Abstract

To correlate postmortem histology with previously recorded multimodal imaging from a patient with type 1 neovascularization (NV) associated with an acquired vitelliform lesion in the setting of age-related macular degeneration (AMD). Case study. Multimodal imaging that was obtained antemortem was matched with exvivo and high-resolution histologic images of the preserved donor macula. Anatomic correlates for multimodal imaging findings were then defined. Spectral-domain optical coherence tomography (OCT) revealed a split in the retinal pigment epithelium-Bruch membrane band. Type 1 NV in this case was composed of 6 layered components: (1) retinal pigment epithelium, (2) basal laminar deposits, (3) fibrovascular membrane, (4) fibrocellular scar, (5) hemorrhage, and (6) Bruch membrane. The anatomic correlates for the hyporeflective band on spectral-domain OCT included a thick basal laminar deposit. Not all structures could be readily separated on the basis of their reflectivity patterns. This is an important clinicopathologic correlation of NV secondary to AMD in the spectral-domain OCT era.

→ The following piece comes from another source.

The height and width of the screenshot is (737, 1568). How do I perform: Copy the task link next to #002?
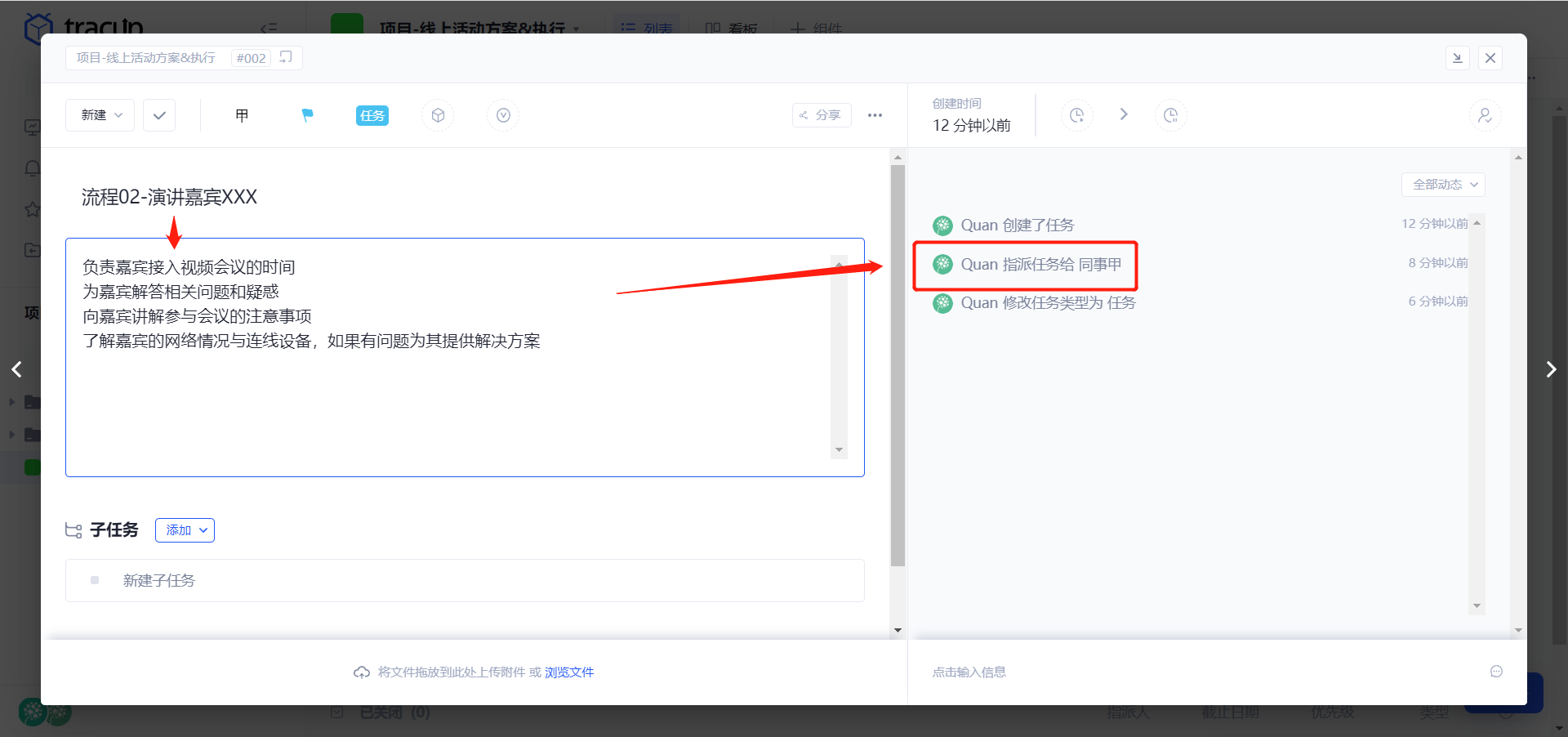tap(286, 57)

Our findings of 6 layers include and extend the anatomic framework encapsulated by the double-layer and triple-layer signs. The resolution of current devices does not always permit distinction of the different layers of NV tissue. Thick basal laminar deposits may appear hyporeflective on spectral-domain OCT and may be confused with fluid from a neovascular process. It will be important to perform a larger clinicopathologic series to aid our anatomic interpretation of spectral-domain OCT images.